Santé
Une étude menée par des chercheurs de l’université Ain Shams révèle que le dolaglutide, un médicament GLP-1 administré une fois par semaine, améliore significativement la régulation glycémique chez 80 adolescents atteints de diabète lié à la thalassémie bêta transfusion-dépendante, avec de meilleurs résultats que l’insuline quotidienne sur plusieurs indicateurs.

Des chercheurs ont démontré qu’un médicament de la classe des agonistes du récepteur GLP-1 pourrait permettre un meilleur contrôle glycémique chez des adolescents souffrant de diabète associé à la thalassémie, avec des performances supérieures à celles de l’insuline sur certains paramètres clés.

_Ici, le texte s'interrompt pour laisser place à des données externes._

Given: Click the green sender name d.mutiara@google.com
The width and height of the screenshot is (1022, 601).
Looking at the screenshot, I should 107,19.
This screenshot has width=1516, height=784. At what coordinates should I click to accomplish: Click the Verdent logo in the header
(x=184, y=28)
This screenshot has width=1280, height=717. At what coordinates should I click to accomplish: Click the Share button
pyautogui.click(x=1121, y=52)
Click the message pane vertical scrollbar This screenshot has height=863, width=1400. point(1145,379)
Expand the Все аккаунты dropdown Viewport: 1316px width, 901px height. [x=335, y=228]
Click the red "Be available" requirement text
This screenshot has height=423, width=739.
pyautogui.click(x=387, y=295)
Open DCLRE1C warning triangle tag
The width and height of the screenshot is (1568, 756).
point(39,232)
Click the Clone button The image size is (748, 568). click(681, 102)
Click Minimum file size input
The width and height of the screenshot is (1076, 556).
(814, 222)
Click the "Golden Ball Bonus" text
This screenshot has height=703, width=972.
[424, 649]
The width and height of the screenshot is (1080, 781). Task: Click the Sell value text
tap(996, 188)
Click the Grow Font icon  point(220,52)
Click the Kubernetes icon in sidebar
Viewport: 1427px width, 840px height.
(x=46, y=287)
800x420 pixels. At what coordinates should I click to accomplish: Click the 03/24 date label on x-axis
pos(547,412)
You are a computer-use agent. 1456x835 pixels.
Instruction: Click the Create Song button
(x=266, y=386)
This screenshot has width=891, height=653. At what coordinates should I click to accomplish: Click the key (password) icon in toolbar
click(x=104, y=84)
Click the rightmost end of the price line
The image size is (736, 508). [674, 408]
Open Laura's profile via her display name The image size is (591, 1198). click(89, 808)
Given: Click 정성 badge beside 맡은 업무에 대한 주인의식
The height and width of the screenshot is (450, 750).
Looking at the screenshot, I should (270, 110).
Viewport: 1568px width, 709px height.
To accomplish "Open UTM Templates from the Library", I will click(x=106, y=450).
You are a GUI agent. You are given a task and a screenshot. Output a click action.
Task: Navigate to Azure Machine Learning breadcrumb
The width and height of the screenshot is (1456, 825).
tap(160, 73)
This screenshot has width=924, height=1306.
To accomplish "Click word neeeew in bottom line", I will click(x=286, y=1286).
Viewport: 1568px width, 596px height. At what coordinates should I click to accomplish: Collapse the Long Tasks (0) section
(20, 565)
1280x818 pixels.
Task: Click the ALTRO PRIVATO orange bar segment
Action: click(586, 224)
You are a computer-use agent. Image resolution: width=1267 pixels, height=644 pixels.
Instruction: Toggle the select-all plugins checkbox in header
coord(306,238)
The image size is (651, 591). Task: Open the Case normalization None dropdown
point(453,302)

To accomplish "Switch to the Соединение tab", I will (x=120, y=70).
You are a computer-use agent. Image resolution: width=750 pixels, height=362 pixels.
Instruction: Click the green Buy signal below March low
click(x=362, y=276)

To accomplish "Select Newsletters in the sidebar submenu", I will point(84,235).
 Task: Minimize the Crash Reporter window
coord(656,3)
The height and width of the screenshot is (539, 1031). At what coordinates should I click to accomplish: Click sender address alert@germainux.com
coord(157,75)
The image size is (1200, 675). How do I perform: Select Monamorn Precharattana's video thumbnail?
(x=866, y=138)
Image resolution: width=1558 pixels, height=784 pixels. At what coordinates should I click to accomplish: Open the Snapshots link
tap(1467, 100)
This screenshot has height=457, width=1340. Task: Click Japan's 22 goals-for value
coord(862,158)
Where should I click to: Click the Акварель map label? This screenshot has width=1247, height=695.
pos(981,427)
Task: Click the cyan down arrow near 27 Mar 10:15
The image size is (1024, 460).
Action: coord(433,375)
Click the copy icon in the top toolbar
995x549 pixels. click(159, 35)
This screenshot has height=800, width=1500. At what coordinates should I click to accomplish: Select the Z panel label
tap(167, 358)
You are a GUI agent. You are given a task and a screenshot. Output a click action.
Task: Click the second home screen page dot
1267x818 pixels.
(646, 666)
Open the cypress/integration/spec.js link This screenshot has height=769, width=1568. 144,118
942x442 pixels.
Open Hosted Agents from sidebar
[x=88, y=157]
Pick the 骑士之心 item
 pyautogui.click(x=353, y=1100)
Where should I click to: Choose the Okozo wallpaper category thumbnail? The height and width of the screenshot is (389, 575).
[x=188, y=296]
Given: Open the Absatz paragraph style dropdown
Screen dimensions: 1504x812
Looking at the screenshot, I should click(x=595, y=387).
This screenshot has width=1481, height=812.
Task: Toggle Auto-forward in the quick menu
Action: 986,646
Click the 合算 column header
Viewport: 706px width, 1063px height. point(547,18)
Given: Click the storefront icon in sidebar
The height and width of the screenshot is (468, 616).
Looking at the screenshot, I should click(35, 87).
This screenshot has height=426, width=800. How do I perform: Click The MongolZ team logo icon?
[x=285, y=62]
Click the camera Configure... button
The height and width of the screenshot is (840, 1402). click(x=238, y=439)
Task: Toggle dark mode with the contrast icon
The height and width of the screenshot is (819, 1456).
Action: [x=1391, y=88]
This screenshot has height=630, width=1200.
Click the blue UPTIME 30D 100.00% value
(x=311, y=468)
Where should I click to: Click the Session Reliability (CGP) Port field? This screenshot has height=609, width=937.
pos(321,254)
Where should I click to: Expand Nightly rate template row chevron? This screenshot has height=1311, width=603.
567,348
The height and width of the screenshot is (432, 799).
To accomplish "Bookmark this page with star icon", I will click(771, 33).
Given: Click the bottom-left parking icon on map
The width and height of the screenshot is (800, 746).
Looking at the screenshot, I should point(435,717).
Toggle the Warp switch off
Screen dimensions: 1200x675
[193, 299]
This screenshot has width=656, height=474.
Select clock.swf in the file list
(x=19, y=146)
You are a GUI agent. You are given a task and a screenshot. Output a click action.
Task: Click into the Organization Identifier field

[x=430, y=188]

Ces molécules, aujourd’hui largement utilisées dans la prise en charge de l’obésité, sont également prescrites depuis plusieurs années pour le traitement du diabète. Leur mécanisme d’action repose sur la stimulation de la sécrétion d’insuline par le pancréas et la régulation des concentrations de glucose dans le sang.
L’étude, pilotée par une équipe de l’université Ain Shams en Égypte, s’est concentrée sur des adolescents atteints de diabète secondaire à la thalassémie bêta transfusion-dépendante (TDT). Cette maladie génétique perturbe la synthèse de l’hémoglobine ; les formes sévères nécessitent des transfusions sanguines régulières. À force de répétition, ces transfusions entraînent une surcharge en fer, pouvant endommager le pancréas, altérer sa capacité à produire de l’insuline et accroître le risque de développer un diabète.
Elle a inclus 80 adolescents âgés de 10 à 18 ans, tous porteurs d’un diabète lié à la thalassémie et présentant une réponse insuffisante à la metformine. Les participants ont été répartis en deux groupes : l’un a reçu du dolaglutide une fois par semaine, l’autre de l’insuline quotidiennement, pendant une période de 24 semaines.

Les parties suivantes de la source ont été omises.